_What is being asked:_ Reproduce the listing exactly, with no pictures in your copy.

____________

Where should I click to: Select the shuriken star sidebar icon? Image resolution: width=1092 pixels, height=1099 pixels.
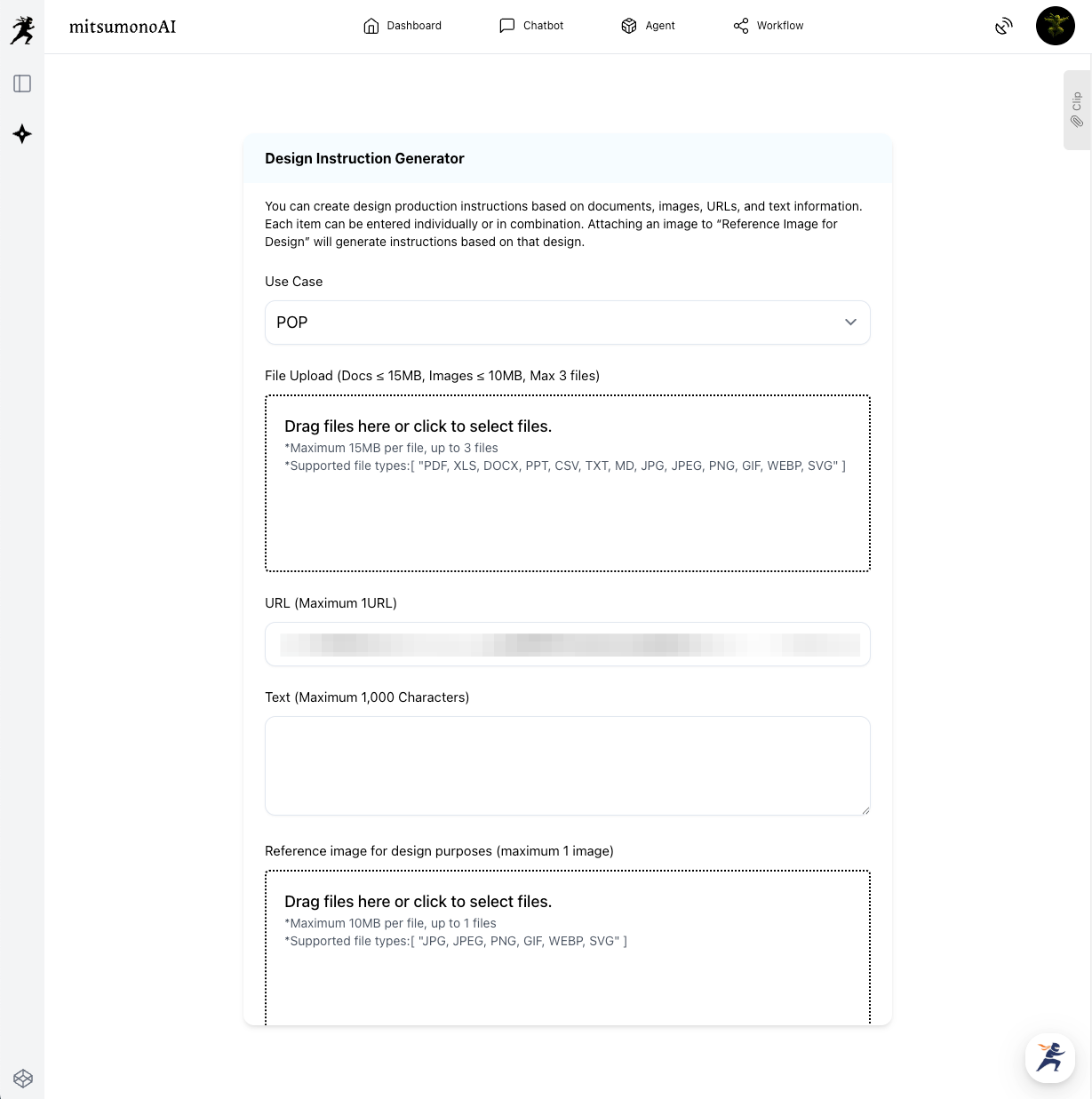(22, 134)
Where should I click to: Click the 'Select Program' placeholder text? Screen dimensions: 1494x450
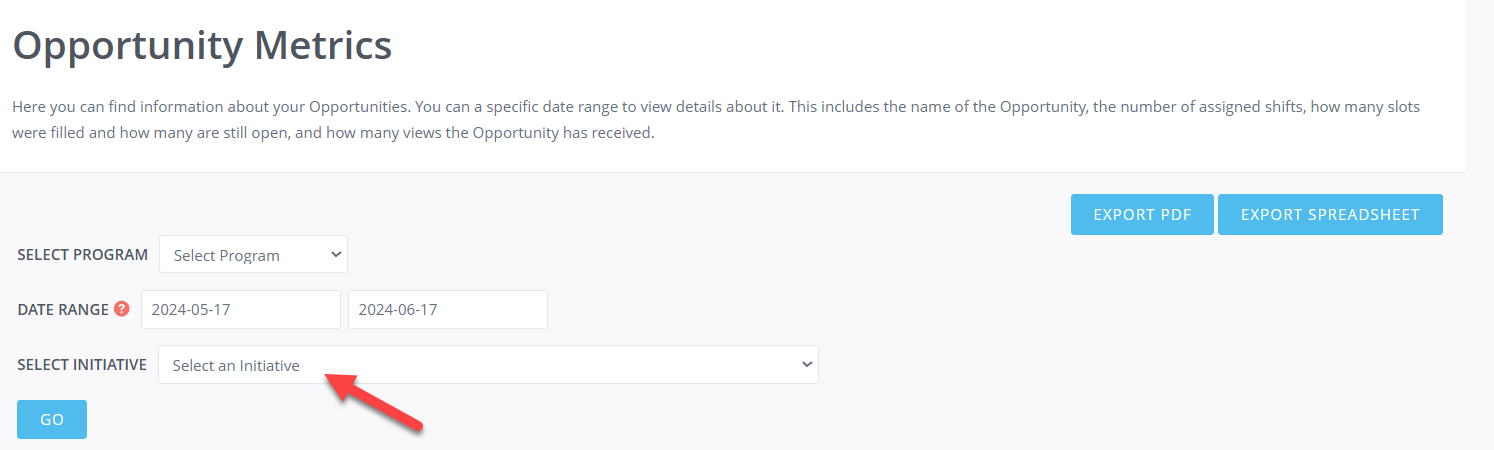coord(227,255)
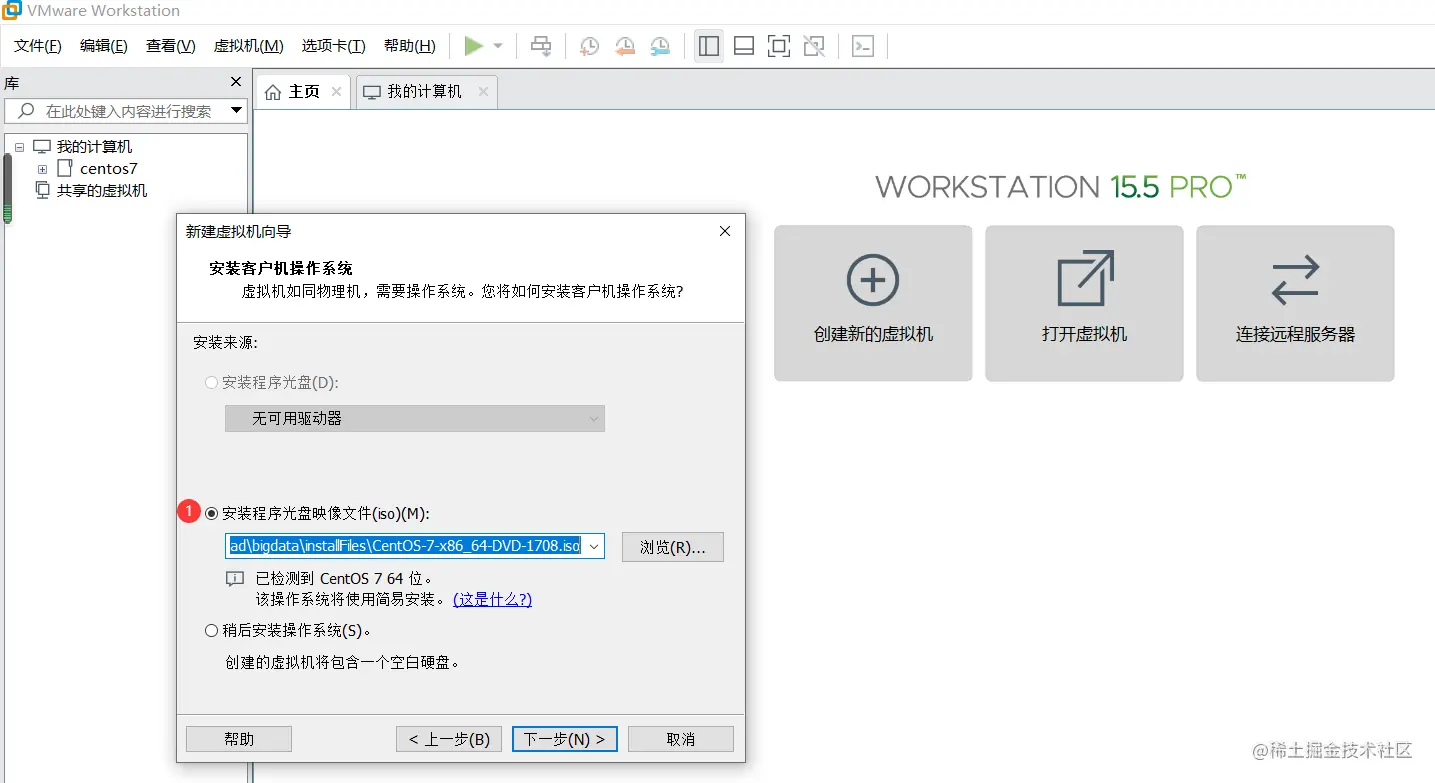Click the 浏览 button

pyautogui.click(x=672, y=546)
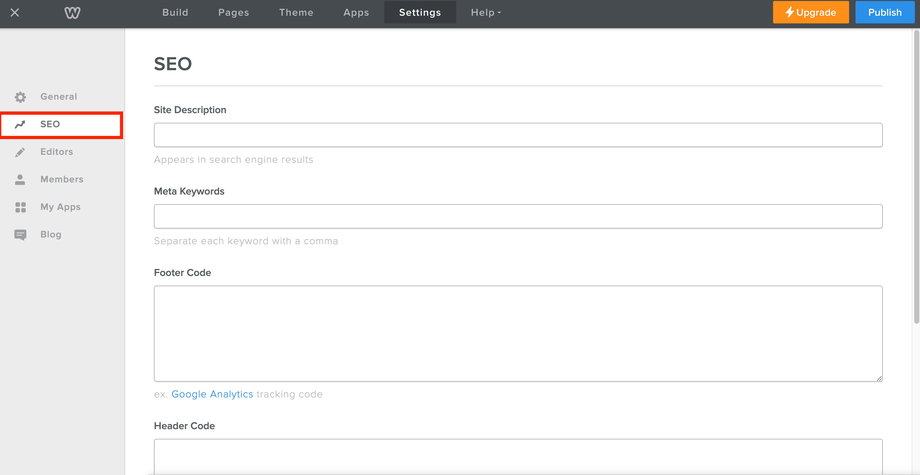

____________

_Task result:_
Where should I click to: Select the shuriken star sidebar icon? Image resolution: width=1092 pixels, height=1099 pixels.
(22, 134)
Where should I click to: Click the 'Select Program' placeholder text? Screen dimensions: 1494x450
coord(227,255)
Click the 浏览 button

pyautogui.click(x=672, y=546)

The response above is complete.